Start of Block

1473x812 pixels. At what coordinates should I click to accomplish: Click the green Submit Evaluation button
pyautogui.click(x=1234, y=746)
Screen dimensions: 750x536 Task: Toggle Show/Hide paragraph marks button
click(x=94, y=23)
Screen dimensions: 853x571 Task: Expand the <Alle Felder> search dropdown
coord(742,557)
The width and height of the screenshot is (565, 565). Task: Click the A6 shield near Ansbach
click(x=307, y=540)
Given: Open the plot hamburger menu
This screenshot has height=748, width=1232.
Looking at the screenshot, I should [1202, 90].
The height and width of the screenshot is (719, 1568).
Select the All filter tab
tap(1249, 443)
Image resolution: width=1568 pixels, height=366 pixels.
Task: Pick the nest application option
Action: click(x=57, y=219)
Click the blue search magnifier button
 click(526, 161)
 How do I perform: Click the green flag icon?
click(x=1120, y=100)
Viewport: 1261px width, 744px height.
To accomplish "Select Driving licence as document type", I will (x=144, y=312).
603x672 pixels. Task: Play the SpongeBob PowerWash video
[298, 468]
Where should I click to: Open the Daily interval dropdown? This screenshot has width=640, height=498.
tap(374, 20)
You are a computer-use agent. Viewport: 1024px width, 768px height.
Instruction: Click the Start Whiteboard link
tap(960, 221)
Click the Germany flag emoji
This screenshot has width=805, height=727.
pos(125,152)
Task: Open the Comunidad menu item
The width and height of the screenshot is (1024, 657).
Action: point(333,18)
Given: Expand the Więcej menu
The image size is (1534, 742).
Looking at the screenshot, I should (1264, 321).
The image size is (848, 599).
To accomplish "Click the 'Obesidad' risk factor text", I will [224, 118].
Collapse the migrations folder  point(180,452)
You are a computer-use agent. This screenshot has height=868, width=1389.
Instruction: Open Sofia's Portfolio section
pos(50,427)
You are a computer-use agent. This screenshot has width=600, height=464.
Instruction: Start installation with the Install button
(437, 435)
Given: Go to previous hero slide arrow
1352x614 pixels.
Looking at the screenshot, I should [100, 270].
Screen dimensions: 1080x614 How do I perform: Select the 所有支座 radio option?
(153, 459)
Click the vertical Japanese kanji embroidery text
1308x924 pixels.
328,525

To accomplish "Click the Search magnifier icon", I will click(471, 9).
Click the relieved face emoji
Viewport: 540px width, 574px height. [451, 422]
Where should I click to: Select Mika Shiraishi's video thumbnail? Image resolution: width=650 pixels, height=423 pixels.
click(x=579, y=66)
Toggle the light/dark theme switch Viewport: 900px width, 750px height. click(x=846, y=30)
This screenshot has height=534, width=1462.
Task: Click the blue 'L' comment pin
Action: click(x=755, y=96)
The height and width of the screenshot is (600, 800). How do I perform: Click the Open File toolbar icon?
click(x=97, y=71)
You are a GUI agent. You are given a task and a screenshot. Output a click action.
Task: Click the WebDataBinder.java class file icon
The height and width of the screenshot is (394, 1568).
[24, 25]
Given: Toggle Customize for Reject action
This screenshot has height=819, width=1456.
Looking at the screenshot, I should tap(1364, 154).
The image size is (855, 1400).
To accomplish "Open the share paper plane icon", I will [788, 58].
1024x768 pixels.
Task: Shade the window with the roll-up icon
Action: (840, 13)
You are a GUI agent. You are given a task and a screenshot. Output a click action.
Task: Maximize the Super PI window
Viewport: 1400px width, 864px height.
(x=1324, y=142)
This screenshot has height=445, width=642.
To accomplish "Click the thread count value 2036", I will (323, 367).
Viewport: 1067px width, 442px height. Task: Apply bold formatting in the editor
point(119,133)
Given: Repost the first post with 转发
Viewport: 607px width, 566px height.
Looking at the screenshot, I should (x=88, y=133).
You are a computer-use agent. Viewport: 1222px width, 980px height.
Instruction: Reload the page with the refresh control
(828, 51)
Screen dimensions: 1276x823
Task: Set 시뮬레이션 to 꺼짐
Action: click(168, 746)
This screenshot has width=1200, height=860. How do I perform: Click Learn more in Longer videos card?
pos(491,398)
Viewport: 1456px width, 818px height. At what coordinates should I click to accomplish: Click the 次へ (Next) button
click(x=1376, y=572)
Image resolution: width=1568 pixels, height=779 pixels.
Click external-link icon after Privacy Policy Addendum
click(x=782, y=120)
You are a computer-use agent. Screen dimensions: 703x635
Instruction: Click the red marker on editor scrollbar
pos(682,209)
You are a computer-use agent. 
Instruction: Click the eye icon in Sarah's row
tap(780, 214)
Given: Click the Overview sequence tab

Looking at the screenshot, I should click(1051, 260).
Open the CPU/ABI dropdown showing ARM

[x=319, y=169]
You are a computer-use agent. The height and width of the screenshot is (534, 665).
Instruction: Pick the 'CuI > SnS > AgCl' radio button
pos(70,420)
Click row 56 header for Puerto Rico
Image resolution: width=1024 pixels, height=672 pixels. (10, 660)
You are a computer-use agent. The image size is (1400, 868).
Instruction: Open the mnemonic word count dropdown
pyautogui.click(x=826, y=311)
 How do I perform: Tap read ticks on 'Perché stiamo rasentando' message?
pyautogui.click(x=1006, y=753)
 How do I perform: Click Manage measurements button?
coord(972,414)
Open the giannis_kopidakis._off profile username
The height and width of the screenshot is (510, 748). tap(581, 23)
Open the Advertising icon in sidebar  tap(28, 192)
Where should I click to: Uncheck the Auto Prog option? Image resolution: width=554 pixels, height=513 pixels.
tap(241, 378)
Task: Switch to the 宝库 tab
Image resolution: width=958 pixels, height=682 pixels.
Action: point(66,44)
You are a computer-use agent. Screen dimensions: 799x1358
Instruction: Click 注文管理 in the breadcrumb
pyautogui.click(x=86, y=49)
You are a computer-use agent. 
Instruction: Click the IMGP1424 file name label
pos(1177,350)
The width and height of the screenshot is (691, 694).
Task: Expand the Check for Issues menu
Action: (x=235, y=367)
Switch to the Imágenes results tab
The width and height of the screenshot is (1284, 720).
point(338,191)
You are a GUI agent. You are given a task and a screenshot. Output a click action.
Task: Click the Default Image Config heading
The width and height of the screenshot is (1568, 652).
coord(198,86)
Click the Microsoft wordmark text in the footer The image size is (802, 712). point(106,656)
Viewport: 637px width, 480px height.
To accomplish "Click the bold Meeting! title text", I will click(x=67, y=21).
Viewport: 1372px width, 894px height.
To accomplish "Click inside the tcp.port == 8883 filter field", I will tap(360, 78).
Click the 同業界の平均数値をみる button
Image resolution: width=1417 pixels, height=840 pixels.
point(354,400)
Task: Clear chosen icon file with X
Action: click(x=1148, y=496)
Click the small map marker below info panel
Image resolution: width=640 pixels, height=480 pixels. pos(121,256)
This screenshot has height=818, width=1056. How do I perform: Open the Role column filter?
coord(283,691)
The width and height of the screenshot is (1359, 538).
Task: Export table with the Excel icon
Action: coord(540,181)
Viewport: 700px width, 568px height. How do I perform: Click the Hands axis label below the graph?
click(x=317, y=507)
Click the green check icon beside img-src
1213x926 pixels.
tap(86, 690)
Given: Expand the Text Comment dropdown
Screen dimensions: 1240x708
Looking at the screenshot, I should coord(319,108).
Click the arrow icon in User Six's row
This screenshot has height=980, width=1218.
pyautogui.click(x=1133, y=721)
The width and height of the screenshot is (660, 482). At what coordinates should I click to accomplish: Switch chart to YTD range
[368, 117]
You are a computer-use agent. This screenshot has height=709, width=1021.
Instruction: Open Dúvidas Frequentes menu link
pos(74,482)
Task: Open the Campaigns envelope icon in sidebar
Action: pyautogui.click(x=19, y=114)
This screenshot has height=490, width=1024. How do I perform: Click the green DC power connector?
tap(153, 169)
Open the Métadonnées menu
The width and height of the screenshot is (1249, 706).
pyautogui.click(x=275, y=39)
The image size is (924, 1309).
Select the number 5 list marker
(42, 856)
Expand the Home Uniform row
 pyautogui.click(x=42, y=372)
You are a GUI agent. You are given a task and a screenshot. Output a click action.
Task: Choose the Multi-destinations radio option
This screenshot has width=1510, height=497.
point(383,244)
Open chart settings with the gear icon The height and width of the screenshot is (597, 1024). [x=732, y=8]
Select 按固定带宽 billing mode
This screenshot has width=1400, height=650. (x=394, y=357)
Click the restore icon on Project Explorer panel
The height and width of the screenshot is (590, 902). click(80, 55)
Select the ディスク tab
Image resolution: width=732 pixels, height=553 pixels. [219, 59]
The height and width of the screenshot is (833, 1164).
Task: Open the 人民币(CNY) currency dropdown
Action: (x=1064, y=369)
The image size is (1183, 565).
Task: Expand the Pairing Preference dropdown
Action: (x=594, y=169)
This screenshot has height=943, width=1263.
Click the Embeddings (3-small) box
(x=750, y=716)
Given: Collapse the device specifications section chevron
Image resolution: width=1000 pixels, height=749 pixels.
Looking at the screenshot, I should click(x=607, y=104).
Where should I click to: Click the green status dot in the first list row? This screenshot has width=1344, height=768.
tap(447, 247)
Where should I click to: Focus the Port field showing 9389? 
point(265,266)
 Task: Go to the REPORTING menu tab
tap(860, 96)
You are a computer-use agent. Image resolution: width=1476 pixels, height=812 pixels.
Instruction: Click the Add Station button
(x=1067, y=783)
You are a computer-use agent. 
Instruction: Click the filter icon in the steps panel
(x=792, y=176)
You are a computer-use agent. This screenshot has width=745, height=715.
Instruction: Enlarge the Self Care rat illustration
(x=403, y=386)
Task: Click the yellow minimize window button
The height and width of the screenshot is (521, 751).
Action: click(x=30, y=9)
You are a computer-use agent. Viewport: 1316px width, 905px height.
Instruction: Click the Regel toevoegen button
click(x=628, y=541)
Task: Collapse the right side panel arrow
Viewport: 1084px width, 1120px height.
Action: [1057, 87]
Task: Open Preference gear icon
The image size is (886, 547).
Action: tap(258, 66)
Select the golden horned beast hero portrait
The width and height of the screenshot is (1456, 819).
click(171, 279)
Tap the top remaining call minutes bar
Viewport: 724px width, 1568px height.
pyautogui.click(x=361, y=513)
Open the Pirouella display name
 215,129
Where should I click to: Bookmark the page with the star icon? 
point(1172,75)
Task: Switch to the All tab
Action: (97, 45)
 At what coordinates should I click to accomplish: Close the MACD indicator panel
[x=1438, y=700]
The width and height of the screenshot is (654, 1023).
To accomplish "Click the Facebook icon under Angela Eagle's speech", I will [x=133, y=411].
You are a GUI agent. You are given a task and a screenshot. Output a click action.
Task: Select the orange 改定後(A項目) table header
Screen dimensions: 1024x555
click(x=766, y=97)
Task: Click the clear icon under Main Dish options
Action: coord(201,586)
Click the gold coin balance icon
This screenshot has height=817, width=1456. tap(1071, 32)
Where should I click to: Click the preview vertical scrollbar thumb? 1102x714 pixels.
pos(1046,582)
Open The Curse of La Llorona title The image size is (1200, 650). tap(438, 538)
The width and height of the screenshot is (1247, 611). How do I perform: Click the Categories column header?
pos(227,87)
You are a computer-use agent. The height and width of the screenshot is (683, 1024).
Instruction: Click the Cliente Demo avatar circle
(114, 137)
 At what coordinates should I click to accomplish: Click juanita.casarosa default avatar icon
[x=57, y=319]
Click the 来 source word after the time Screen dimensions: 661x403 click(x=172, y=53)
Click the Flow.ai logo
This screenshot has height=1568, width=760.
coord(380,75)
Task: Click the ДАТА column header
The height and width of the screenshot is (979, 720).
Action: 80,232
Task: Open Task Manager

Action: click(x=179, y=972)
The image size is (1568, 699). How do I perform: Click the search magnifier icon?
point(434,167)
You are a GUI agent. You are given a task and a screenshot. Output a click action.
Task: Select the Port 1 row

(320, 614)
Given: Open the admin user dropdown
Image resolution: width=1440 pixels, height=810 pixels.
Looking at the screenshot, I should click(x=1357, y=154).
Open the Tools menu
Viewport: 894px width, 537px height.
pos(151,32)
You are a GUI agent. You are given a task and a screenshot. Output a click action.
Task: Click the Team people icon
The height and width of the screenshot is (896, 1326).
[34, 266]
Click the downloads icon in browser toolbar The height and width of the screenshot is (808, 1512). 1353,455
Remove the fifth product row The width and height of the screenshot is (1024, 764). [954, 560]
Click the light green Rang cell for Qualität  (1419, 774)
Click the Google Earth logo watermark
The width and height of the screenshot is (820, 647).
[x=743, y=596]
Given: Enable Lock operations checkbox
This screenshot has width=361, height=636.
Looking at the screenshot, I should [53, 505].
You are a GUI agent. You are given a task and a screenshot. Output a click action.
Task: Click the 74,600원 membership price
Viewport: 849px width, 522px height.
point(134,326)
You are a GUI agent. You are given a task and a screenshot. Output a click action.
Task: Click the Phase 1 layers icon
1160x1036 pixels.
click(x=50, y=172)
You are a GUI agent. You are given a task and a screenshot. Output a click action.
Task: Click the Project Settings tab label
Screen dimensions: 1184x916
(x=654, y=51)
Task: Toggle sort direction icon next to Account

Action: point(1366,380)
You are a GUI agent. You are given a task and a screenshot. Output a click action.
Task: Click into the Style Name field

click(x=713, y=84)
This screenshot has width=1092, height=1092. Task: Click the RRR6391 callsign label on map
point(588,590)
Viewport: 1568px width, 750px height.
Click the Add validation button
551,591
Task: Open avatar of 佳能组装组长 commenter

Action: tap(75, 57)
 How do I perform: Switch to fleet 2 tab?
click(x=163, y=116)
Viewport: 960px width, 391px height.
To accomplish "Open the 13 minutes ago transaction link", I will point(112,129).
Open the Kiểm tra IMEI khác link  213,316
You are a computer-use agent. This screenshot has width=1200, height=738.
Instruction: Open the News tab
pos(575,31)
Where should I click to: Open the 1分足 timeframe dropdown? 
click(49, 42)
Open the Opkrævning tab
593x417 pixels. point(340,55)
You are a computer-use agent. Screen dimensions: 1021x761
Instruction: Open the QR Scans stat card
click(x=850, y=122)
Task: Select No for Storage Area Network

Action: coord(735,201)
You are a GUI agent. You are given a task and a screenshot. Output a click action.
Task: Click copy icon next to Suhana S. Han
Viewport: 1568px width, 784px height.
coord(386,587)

End of Block

Assignment:
Transcribe the records above from the line holding "Task: Open Preference gear icon" down to the line holding "Tap the top remaining call minutes bar", inclusive, without adding anything.

Answer to the problem:
Task: Open Preference gear icon
The image size is (886, 547).
Action: tap(258, 66)
Select the golden horned beast hero portrait
The width and height of the screenshot is (1456, 819).
click(171, 279)
Tap the top remaining call minutes bar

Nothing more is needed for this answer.